No al método

El tiempo que vivimos está caracterizado por la fe inquebrantable en las súper estructuras: el estado-nación, la moral colectiva, el mercado o la clase. Toda actividad, creencia o identidad; todo ser o estar social ha de estar condicionado por las directrices de entidades superiores en formato comunal. El propio capitalismo, más específicamente la moral que predica, actúa necesariamente a través de férreos lazos de cesión de voluntad y de continuos intercambios materiales. No hay individualidad aquí, como no la ha habido en ninguno de los sistemas de gobierno puestos en práctica en ningún nivel más allá de las teorías que los han sustentado.

La búsqueda de la “autenticidad” individual; llámese libertad, llámese auto-realización; ha pasado año tras año por completar unas tareas entregadas por un colectivo superior.
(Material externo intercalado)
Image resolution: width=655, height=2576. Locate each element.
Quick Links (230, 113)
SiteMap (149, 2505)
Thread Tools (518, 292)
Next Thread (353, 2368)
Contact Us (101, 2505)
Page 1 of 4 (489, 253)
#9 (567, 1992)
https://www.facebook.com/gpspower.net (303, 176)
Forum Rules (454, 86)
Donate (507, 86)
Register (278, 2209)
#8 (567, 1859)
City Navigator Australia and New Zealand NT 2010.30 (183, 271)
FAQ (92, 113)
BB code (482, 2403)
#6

El individuo aquí ha jugado un papel de mero espectador.

Es por esto que reacciono contra la ola de crítica hacia el presunto “individualismo” que hace de nuestro mundo inhabitable. No, no es el individualismo el germen de la corrupción moral que muchos observan, es más bien achacable a unos códigos abstractos, consecuencia de procesos complejos a nivel social, económico, político y religioso (en el sentido de creencia en un abstracto colectivo) que en todo caso parten de la aceptación e imposición por parte de colectivos humanos que, a nivel individual, poco o nada han tenido que ver con la creación de estos principios más allá de la instrumentalización que el sistema derivado haya hecho de ellos. La corrupción moral es, en esencia, la contradicción de unos códigos morales frente a otros en función de quién lo evalúe.

Y aquí quiero culpar a todo lo que haya supuesto usurpación y abuso, todo lo que suponga la enajenación más mínima de la integridad y soberanía del individuo, desde el método que nos deforma la percepción hasta el mercado capitalista que supone la más refinada de las aberraciones que la colectividad como dogma ha parido. También quiero culpar, sobre todo a ellos, a los mártires del robo, a los que glorifican el fin del individuo para entregarle los destinos de todos ellos, juntos, a una abstracción artificial que veneran y a la que entregan poderes místicos.

Terminemos con el método. ¡Autodidactísmo! ¡Crítica! ¡Individuo!